Collected data:
<<<<

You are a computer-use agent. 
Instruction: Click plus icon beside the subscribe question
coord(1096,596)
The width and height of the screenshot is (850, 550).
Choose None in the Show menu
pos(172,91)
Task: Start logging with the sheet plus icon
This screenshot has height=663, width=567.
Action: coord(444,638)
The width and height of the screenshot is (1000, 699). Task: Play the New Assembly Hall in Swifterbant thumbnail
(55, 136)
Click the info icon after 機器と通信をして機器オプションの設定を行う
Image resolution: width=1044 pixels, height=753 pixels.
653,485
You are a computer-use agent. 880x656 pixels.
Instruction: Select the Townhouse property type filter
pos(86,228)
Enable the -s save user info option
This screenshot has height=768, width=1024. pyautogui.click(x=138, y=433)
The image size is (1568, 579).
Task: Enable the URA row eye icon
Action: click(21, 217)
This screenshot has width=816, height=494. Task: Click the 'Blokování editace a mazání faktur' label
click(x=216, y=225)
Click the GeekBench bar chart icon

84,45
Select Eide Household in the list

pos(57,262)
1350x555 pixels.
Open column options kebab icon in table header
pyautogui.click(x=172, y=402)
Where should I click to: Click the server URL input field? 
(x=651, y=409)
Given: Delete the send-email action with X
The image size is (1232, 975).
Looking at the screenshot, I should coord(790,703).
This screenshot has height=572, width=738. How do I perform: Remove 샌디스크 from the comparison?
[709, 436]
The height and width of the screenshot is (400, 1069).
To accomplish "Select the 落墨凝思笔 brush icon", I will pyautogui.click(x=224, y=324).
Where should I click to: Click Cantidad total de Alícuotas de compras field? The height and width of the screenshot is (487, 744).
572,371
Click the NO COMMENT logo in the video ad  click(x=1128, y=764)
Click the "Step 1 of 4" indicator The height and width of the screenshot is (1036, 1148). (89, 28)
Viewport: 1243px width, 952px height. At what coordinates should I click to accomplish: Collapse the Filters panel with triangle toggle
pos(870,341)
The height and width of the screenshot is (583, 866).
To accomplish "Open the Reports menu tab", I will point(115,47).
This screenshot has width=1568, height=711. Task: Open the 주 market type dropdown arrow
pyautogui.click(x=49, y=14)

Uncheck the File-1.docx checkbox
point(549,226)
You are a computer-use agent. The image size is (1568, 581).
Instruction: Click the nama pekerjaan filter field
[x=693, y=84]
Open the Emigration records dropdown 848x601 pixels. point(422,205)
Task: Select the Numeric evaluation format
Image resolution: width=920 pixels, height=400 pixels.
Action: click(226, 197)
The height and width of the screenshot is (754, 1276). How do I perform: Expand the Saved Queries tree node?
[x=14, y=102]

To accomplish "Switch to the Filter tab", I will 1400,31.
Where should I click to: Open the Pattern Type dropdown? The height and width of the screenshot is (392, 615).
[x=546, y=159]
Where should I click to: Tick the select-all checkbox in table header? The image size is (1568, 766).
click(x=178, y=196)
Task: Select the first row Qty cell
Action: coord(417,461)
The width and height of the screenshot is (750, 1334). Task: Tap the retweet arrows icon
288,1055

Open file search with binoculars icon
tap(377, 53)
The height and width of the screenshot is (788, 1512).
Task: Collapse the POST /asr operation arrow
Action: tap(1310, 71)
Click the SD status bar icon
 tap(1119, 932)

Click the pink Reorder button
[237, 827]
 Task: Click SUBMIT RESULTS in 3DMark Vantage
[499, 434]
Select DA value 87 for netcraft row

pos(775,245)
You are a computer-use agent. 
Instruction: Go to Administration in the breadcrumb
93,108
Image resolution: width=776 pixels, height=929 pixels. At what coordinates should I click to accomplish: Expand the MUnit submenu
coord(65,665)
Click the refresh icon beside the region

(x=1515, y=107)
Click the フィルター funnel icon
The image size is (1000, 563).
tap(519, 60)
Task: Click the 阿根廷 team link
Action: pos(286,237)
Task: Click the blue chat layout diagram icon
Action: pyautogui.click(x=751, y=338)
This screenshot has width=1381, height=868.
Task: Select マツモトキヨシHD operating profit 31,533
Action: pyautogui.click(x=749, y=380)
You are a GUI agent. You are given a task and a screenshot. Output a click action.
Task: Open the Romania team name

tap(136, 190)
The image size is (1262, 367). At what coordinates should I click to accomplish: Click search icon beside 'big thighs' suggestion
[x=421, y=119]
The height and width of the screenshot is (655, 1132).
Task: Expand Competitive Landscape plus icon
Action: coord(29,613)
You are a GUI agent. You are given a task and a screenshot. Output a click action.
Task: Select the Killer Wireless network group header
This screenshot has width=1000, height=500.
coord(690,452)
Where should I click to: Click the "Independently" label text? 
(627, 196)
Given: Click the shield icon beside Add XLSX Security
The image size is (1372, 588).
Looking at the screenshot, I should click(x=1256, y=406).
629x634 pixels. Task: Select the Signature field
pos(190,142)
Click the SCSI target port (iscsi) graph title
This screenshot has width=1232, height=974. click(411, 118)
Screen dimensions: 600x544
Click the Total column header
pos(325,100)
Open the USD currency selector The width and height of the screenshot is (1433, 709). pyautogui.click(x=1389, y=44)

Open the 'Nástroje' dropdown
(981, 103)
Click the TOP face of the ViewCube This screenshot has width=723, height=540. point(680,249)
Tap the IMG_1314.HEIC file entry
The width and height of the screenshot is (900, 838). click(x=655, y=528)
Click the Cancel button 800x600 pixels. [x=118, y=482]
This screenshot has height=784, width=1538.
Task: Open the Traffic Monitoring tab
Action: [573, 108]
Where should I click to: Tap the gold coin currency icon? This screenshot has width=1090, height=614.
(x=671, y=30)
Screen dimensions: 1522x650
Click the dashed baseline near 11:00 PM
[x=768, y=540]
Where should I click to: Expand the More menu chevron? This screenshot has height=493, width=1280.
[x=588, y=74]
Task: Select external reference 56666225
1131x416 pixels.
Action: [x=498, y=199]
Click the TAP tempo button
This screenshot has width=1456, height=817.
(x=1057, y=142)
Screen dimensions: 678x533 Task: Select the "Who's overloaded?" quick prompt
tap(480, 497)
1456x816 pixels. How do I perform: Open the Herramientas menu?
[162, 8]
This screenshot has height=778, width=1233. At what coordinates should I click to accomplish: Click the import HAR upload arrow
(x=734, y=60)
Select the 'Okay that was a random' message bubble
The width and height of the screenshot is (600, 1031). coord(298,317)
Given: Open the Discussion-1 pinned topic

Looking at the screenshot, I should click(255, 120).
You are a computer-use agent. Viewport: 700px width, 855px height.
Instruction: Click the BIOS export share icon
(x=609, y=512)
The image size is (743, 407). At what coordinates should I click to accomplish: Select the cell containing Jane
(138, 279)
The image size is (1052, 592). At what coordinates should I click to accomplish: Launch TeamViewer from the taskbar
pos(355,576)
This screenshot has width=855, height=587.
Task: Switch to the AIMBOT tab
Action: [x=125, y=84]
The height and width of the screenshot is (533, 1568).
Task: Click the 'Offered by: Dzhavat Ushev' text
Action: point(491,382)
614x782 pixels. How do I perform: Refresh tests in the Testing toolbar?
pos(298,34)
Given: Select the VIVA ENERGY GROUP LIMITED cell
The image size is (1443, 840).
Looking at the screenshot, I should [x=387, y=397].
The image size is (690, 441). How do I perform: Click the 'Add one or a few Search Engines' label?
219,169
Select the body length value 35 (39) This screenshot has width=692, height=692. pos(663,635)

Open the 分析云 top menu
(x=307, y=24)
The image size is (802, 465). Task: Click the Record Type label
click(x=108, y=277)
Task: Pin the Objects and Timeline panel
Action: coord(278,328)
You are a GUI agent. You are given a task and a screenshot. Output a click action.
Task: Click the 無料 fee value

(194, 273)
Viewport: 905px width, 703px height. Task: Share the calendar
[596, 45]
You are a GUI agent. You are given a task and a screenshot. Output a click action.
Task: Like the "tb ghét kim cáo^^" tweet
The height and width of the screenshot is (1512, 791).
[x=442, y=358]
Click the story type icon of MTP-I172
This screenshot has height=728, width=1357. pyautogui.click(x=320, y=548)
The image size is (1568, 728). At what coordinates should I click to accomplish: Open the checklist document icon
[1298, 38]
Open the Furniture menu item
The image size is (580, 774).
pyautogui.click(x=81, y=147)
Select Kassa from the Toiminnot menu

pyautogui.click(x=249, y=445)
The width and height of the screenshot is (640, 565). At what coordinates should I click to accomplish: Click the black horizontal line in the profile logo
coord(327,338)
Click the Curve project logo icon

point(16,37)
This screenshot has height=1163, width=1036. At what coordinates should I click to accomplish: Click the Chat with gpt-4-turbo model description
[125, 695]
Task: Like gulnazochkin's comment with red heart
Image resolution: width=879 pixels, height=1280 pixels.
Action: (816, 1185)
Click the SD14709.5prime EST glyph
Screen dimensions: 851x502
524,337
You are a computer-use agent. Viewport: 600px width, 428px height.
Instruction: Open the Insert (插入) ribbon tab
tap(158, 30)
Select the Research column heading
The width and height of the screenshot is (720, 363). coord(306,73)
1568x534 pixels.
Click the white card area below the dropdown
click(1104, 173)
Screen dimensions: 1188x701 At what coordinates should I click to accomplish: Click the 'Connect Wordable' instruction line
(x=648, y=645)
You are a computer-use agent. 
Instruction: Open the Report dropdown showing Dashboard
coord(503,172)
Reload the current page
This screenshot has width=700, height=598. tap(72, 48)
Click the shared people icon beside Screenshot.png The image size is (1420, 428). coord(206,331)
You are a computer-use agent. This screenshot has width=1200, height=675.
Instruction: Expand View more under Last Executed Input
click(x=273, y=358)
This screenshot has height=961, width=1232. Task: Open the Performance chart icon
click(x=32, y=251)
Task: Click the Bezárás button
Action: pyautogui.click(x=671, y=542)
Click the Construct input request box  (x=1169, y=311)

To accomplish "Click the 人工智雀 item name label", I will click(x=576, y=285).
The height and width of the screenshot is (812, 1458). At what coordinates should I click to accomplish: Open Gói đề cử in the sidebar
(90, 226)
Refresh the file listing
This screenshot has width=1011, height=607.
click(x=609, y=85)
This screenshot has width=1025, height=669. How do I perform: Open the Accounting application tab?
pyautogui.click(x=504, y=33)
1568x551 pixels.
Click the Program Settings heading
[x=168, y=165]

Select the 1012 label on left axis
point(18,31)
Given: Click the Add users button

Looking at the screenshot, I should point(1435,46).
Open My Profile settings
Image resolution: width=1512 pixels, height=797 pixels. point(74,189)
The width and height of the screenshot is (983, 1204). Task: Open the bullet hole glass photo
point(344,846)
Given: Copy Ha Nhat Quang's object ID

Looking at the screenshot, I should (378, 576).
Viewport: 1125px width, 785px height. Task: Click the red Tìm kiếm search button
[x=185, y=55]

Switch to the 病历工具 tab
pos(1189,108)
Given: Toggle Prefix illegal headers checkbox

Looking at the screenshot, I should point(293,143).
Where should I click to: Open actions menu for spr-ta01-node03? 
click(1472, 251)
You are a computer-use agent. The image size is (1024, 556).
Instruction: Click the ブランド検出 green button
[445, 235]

>>>>

## Work required
Answer with one number only: how many lines of the entries above include the word "Like"?

## Answer space
2